** To do **
Select all lines in the records that include "cursor".

───── Data for processing

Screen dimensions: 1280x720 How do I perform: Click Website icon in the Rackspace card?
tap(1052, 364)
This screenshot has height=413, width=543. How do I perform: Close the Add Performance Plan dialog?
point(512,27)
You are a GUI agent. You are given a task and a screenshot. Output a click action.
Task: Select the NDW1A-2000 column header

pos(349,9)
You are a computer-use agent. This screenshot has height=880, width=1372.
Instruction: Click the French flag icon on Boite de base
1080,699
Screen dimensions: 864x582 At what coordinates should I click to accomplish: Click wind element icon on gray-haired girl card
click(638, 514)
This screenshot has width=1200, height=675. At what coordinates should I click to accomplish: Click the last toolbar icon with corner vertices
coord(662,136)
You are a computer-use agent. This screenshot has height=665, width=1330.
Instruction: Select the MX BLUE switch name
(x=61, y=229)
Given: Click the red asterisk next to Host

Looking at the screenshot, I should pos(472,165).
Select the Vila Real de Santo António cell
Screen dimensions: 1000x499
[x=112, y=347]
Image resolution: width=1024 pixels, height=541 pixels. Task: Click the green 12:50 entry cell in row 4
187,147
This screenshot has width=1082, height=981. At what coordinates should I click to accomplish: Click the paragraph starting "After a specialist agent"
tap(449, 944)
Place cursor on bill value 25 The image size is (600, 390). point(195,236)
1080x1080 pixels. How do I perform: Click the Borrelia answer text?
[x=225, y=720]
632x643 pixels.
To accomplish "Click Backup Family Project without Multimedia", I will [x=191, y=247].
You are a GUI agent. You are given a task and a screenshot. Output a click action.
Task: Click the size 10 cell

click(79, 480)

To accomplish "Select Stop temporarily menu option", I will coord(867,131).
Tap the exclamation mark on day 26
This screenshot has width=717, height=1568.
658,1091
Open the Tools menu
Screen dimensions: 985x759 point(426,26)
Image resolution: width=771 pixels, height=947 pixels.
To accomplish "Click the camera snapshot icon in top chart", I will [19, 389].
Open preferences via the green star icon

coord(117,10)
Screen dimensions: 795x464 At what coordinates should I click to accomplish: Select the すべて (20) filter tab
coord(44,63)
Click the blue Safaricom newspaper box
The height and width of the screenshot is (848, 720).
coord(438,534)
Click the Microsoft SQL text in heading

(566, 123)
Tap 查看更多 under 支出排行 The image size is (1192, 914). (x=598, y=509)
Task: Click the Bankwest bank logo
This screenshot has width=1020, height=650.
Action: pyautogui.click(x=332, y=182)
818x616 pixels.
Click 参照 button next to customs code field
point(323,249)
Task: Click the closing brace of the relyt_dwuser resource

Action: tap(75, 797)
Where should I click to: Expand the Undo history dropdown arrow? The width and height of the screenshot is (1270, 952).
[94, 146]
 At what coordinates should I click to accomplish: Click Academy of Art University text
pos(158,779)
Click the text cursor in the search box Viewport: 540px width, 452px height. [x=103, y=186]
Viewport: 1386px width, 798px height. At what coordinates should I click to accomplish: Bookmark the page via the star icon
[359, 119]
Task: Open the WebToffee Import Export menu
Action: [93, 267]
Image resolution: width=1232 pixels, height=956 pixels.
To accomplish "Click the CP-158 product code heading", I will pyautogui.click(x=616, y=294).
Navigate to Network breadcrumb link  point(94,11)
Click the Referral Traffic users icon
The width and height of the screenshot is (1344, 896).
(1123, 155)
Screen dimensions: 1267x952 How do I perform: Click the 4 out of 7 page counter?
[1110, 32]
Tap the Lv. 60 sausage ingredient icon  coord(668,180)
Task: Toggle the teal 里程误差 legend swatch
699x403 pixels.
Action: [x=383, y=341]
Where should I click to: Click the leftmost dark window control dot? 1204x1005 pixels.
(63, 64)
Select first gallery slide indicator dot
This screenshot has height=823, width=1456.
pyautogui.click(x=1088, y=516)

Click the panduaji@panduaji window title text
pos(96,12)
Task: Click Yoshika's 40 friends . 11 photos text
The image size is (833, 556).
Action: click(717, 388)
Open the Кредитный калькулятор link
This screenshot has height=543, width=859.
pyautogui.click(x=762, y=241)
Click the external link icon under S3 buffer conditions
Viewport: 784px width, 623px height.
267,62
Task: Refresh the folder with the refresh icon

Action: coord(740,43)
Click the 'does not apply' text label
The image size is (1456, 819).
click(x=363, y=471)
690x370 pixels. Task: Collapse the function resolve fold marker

──────────

** Finished task **
Place cursor on bill value 25 The image size is (600, 390). point(195,236)
Click the text cursor in the search box Viewport: 540px width, 452px height. [x=103, y=186]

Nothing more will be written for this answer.